> _Work required_
Reproduce the part of the records that opens with the line containing "You are a GUI" and closes with the line containing "pos(581,826)", both lines included. Leave the pictures out of your copy.

> _Listed records_
:::::

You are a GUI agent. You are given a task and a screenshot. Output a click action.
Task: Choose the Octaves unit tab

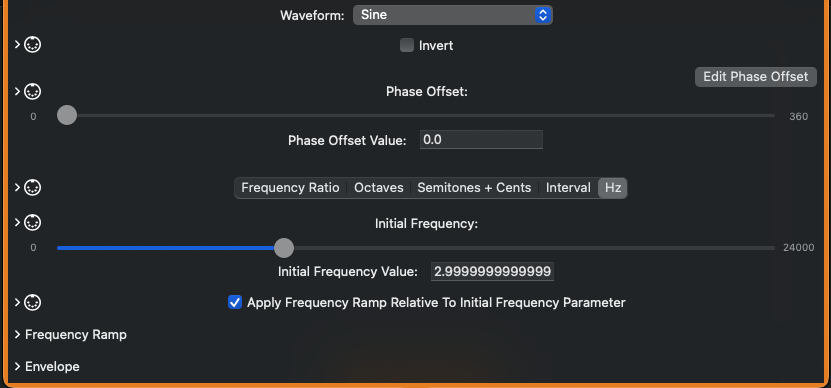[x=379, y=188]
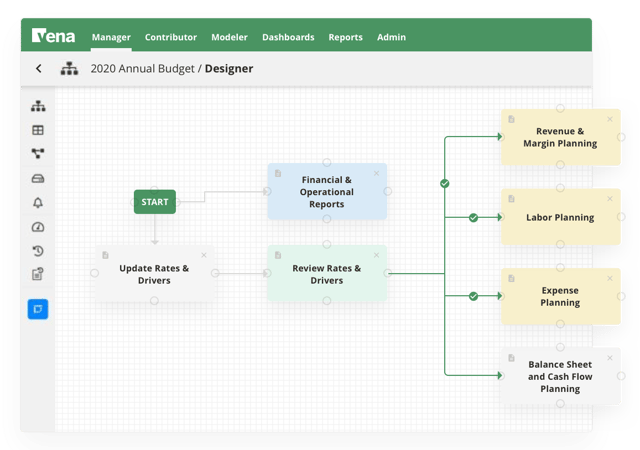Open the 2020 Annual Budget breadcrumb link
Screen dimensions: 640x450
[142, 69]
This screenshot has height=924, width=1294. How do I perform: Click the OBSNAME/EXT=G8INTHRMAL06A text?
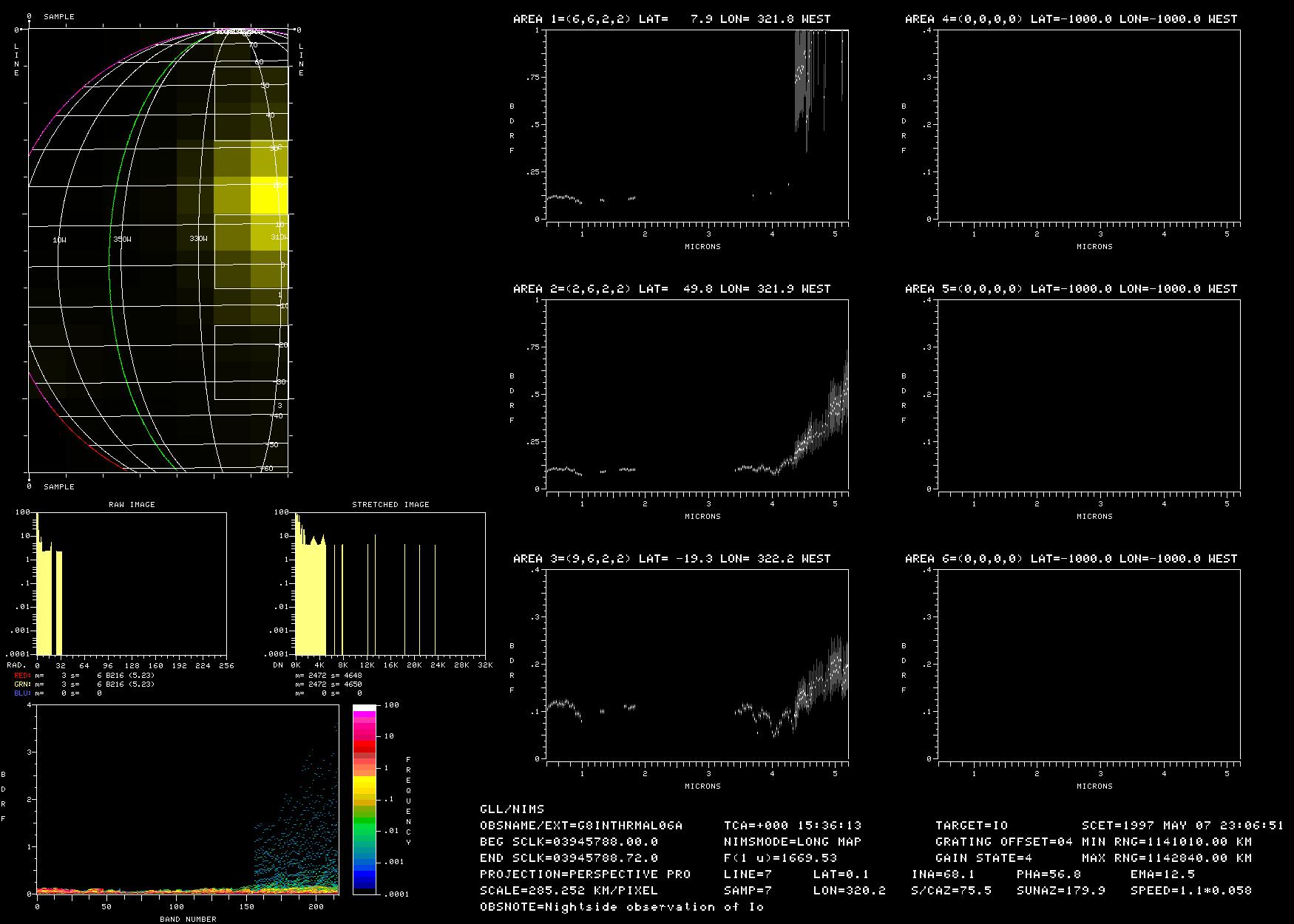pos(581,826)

:::::

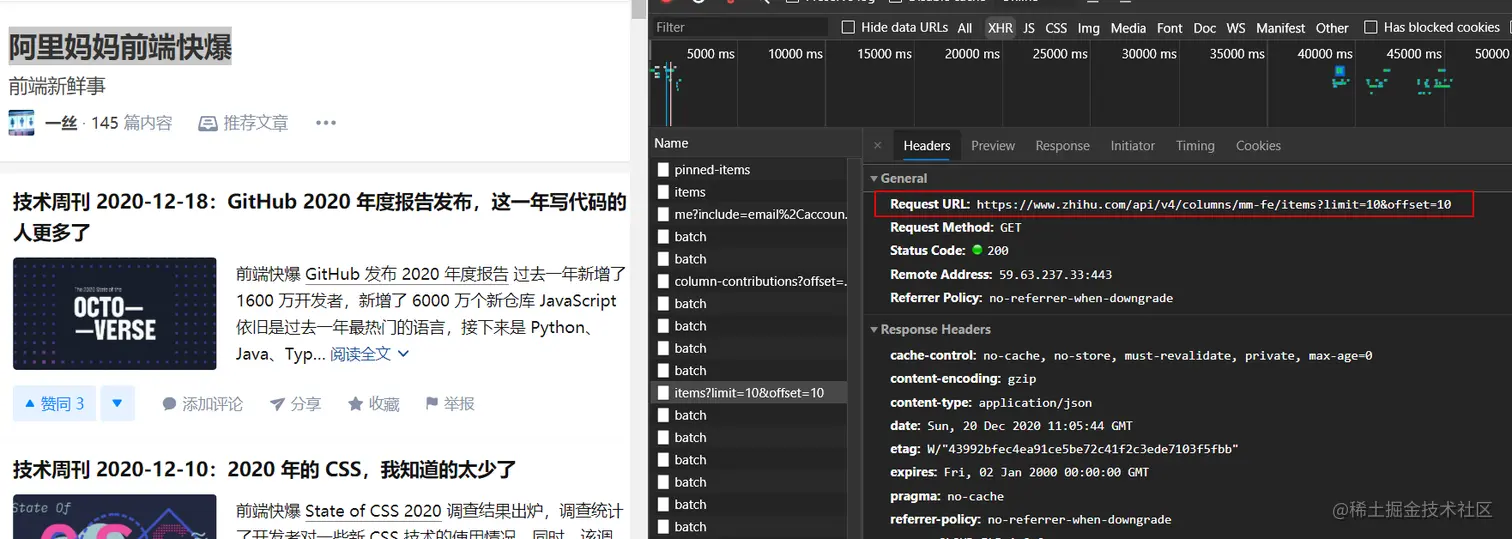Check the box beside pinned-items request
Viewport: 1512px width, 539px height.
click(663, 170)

:::::

> _Result for this exercise_
You are a GUI agent. You are given a task and a screenshot. Output a click action.
Task: Choose the Octaves unit tab

[x=379, y=188]
Open the 2020 Annual Budget breadcrumb link
Screen dimensions: 640x450
[142, 69]
This screenshot has height=924, width=1294. How do I perform: Click the OBSNAME/EXT=G8INTHRMAL06A text?
pos(581,826)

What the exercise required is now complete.